Gender pay gap report 2019 Introduction
This is the third report on the gender pay gap at the University of St Andrews, utilising a framework provided by the UK Government.
‘Gender pay gap’ is a measure of the difference between the average hourly pay of men and women across the whole organisation. It is not a measure of unequal pay, which is the difference in pay between men and women doing the same job. Unequal pay is against the law, as set out in the Equality Act 2010.
The Equality Act (Scottish Specific Duties) 2012 regulations requires the University of St Andrews to publish gender pay gap data. The 2017 UK regulations, which stipulate more extensive analysis, do not apply to Universities in Scotland, however the University decided to produce a gender pay analysis to allow direct and meaningful comparison with other organisations, including almost 200 universities. By openly participating in this submission, it provides the opportunity for the University to map trends in its own gender pay and those of others.
The information in this report provides the mean and median gender pay gaps for the organisation as a whole and is broken down by grade.
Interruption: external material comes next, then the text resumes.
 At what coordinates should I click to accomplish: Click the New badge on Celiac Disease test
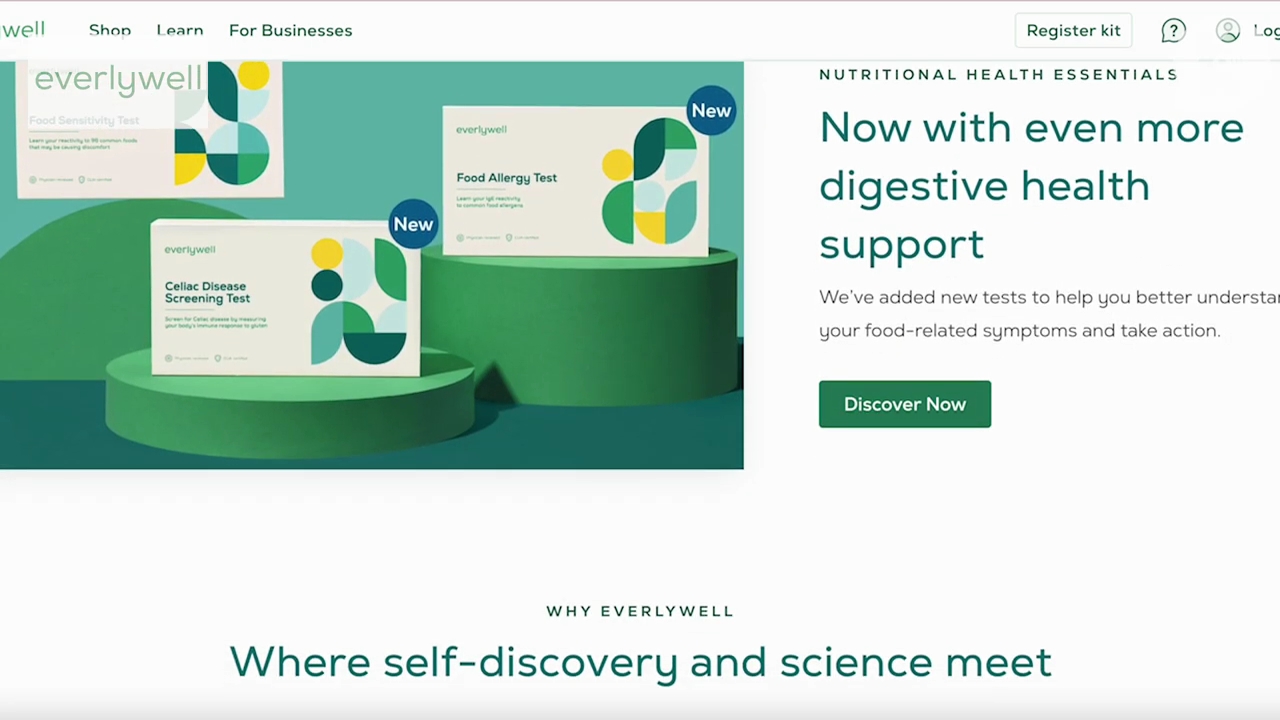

Figures have been calculated using the technical guidance set out by the UK Government Equalities Office.
The mean hourly rate is calculated by adding all of the hourly rates together and dividing by the number of individuals in the data set. The pay gap is the average difference between the mean hourly pay rate of men and women.
The median hourly rate is calculated by arranging the hourly rates of all individuals in the data set in numerical order to identify the middle (or median) hourly rate. This means that 50% of individuals will earn more than this hourly rate and 50% will earn less. The median gender pay gap is the difference between the mid-point hourly pay rate of men and women. The 2019 gender pay gap calculations have considered subtractions of pension contributions via salary sacrifice; this has led to lower hourly rates in comparison to those reported in 2018.